BOR RS COVID Tembus 56%, DKI Siap Tambah Kapasitas Tempat Tidur

Tiara Aliya Azzahra - detikNews
Minggu, 30 Jan 2022 13:40 WIB
Wagub DKI Ahmad Riza Patria
Wagub DKI Ahmad Riza Patria (Karin/detikcom)
Jakarta -

Keterisian tempat tidur RS Rujukan COVID-19 DKI Jakarta tembus 56%, nyaris menyentuh angka 60%. Pemprov DKI Jakarta mengatakan pihaknya siap menambah fasilitas kesehatan di rumah sakit rujukan.

"Dari DKI selalu siap. Kita siap menambah fasilitas kesehatan. Seperti pada puncak-puncak nya di bulan Juni, Juli, Agustus di tahun 2021 alhamdulillah DKI bisa dengan cepat menyiapkan," kata Wakil Gubernur DKI Jakarta Ahmad Riza Patria saat ditemui di TPU Tanah Kusir, Jakarta Selatan, Minggu (30/1/2022).

DKI, kata dia, sudah belajar dari fenomena gelombang kedua COVID-19 di pertengahan 2021. Bahkan, Riza menyebut saat itu DKI memaksimalkan kapasitas rumah sakit dengan mendirikan tenda hingga menyiapkan kasur lipat (velbed) sebagai lokasi perawatan pasien COVID-19.

Jadi, skema kedaruratan COVID-19 di Jakarta telah terbentuk.

"Iya kalau terpaksa ada penambahan tenda, velbed, dan lain-lain kami siap. Insyaallah sistem sudah dibangun dan tinggal menambah kapasitas, " jelas Riza.

Sebagaimana diketahui, keterisian tempat tidur atau bed occupancy rate (BOR) 140 RS Rujukan COVID-19 DKI Jakarta meningkat jadi 56%. Begitu pula BOR ICU naik jadi 19%.

Menteri Kesehatan (Menkes) Budi Gunadi Sadikin sebelumnya pernah mengatakan kapasitas tempat tidur rumah sakit di DKI masih dapat ditingkatkan karena kapasitas maksimalnya mencapai 11 ribuan.

Budi mengatakan saat ini DKI baru membuka kapasitas tempat tidur untuk pasien COVID-19 sebanyak 3.900 dari yang sebenarnya bisa ditingkatkan menjadi 11.000 tempat tidur.
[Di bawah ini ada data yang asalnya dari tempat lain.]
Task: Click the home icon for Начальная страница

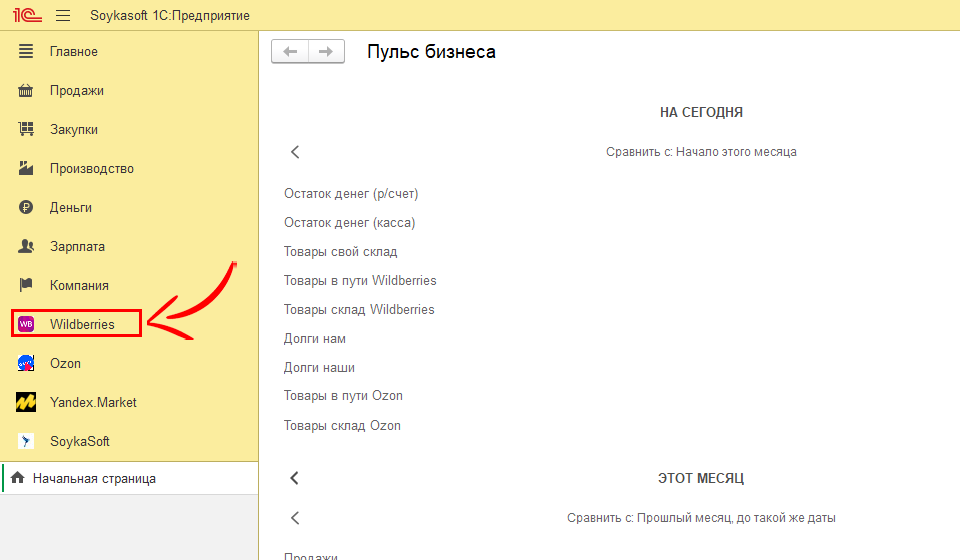Action: coord(17,479)
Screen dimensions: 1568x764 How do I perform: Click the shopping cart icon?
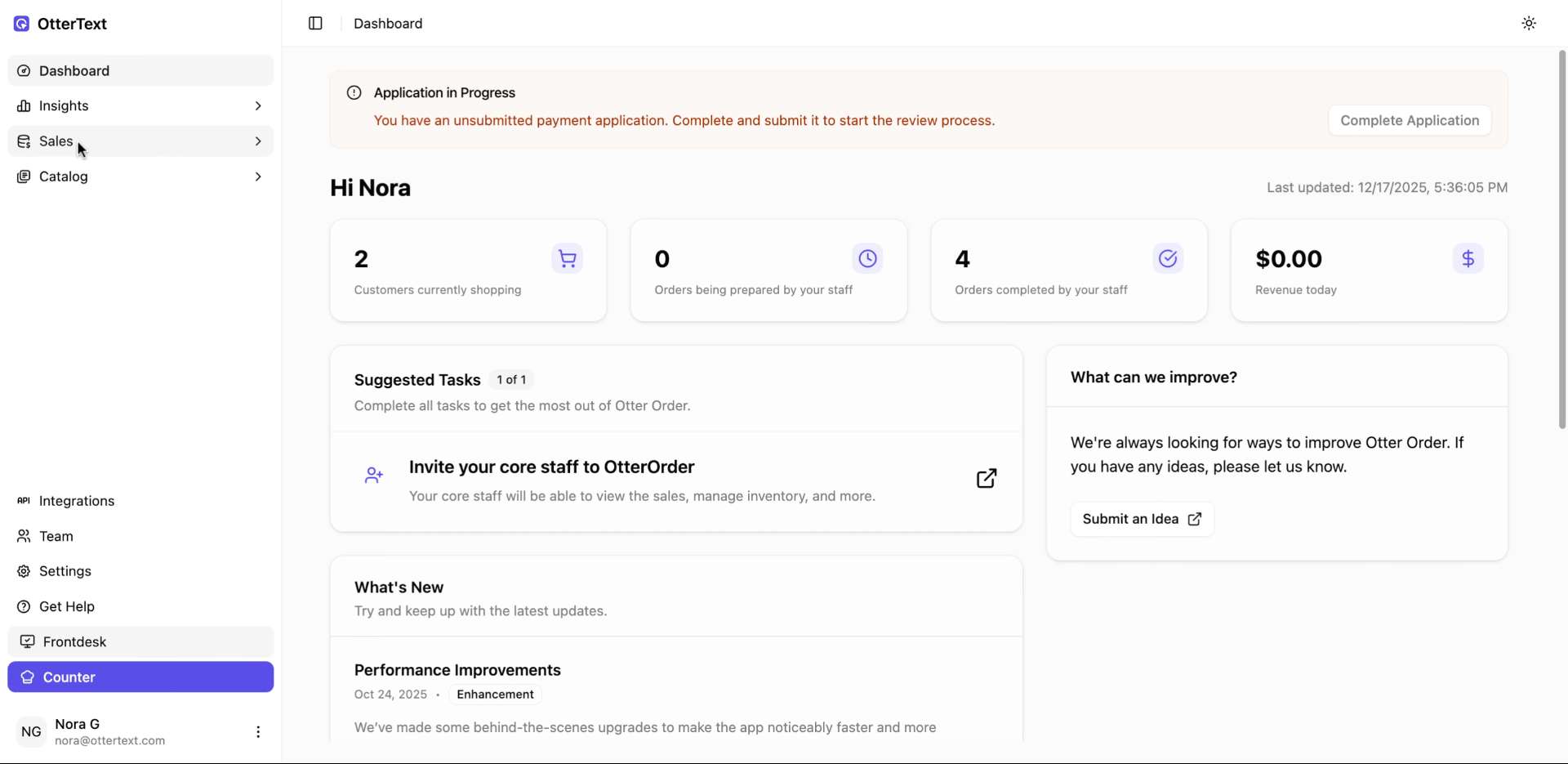click(x=567, y=259)
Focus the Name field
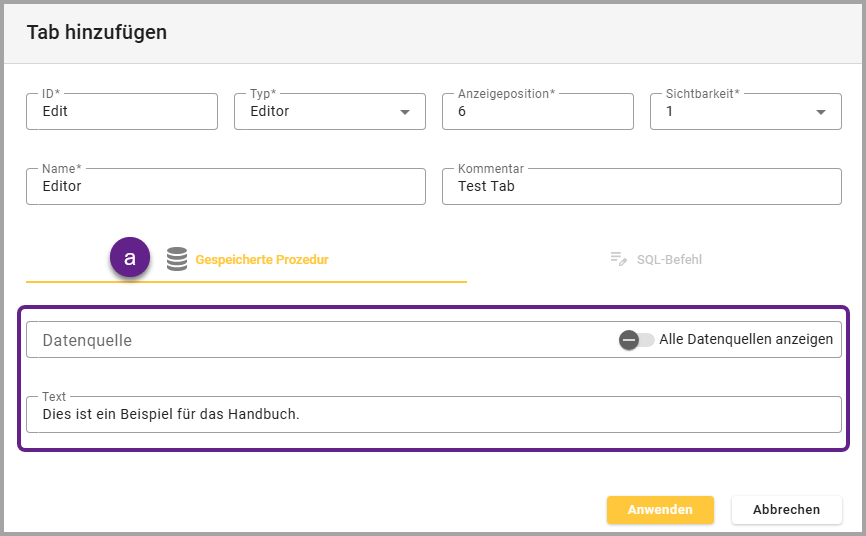Viewport: 866px width, 536px height. click(x=226, y=186)
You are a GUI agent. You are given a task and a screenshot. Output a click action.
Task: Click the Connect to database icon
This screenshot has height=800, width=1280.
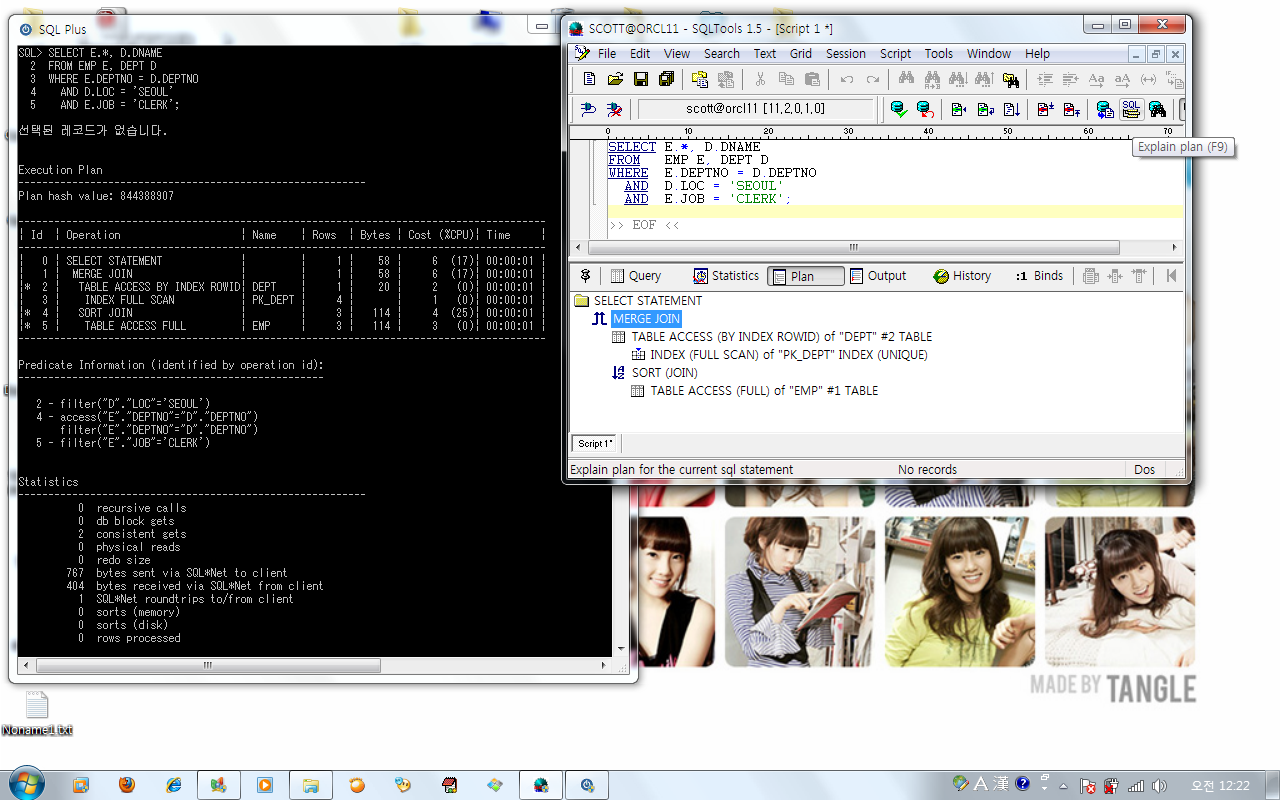tap(589, 109)
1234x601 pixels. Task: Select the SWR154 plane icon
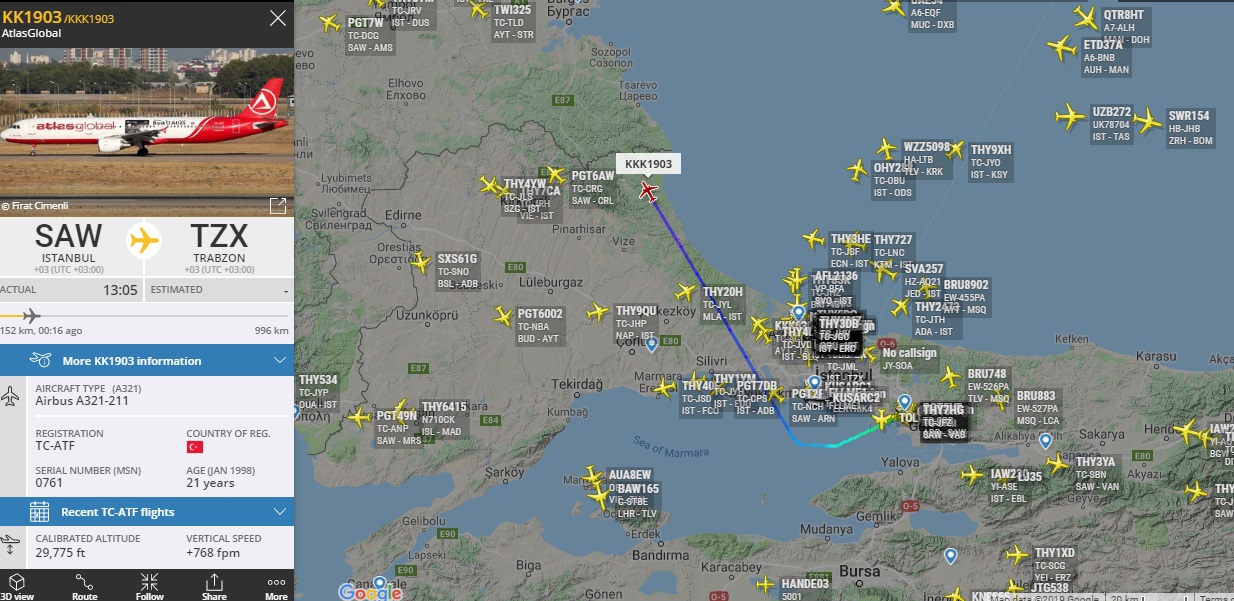[1148, 122]
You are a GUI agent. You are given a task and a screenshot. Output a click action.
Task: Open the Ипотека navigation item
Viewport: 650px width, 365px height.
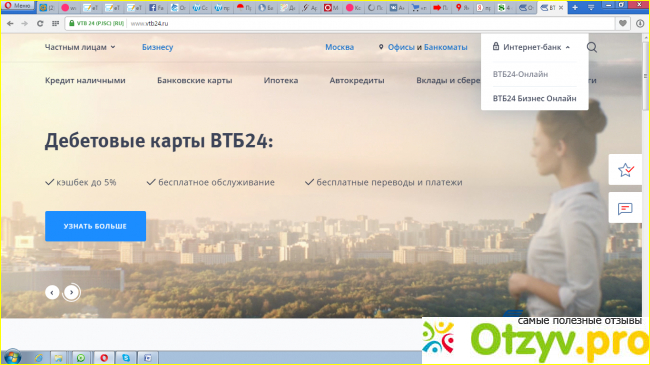[281, 80]
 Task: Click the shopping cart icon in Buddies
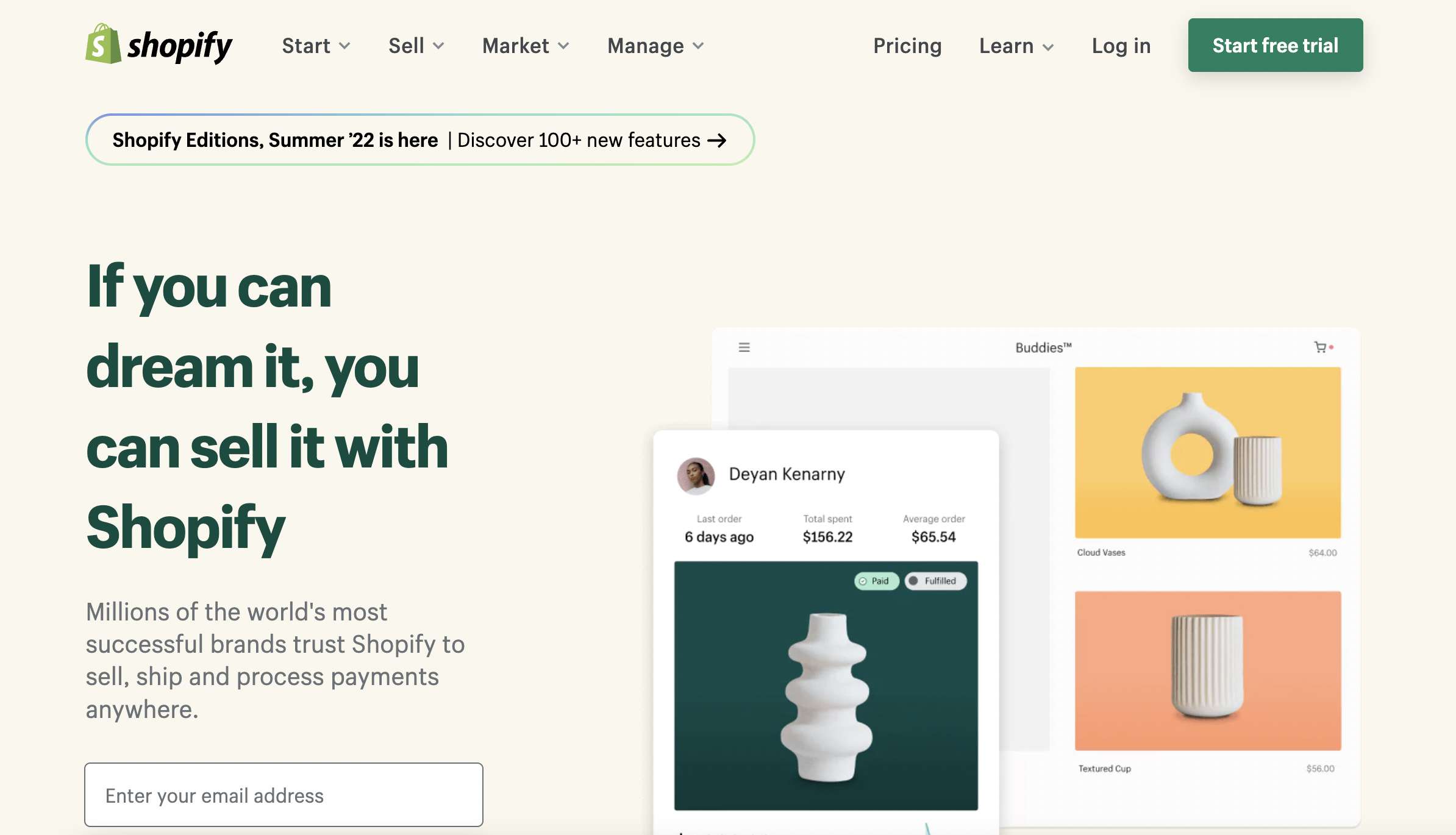[1320, 347]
Sementara itu, saat ini tempat tidur di RS di DKI Jakarta telah terisi sekitar 45 persen atau 1.700-1.800-an sehingga menurut Budi semestinya masih ada ruangan untuk pasien dirawat.

"Ada yang memberitakan di Jakarta sudah 45% terisi, itu 45% terisi dari kapasitas yang siap sekarang 3.900. Sebenarnya tempat tidur isolasi di Jakarta itu 11.000, sekarang belum dikonversikan saja, karena memang dulu sudah naik sampai angka 10.000-an pada saat di bulan Juli," kata Budi dalam konferensi pers virtual yang disiarkan di YouTube Kemenkes, Kamis (27/1).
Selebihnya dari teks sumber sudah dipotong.